## EXERCISE REQUIREMENTS
Please reproduce the data exactly and omit the pictures.

[Excerpts from a dataset]
━━━━
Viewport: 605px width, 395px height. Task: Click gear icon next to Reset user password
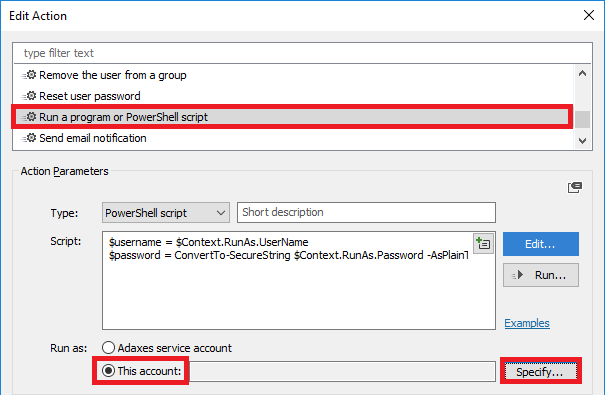click(29, 96)
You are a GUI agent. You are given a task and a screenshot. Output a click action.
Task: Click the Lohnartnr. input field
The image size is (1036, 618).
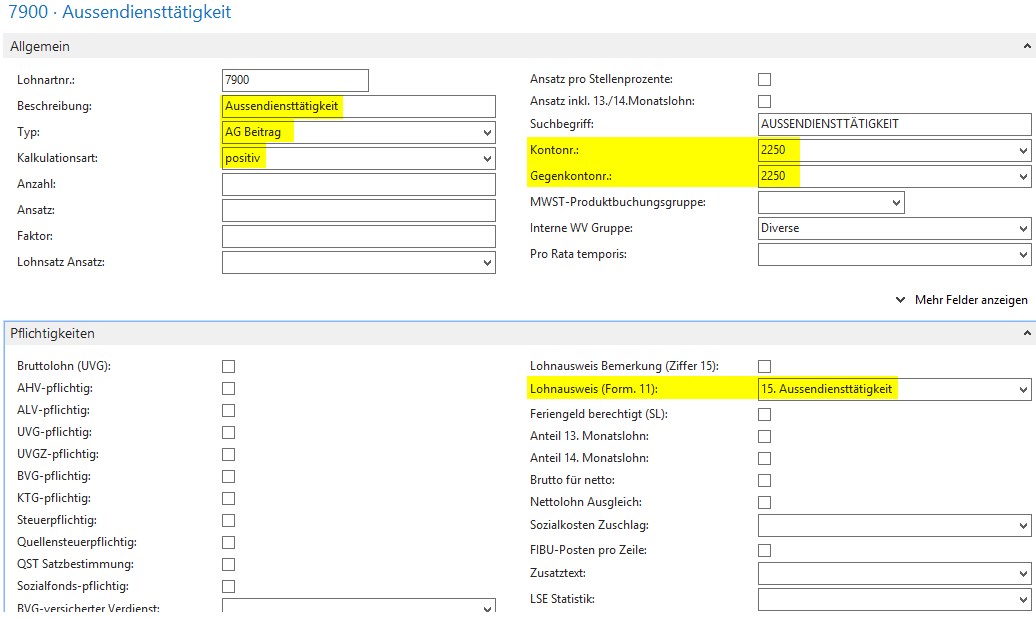[295, 81]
━━━━
## ANSWER SECTION
Viewport: 605px width, 395px height. Task: Click gear icon next to Reset user password
click(29, 96)
You are a GUI agent. You are given a task and a screenshot. Output a click action.
Task: Click the Lohnartnr. input field
The image size is (1036, 618).
[295, 81]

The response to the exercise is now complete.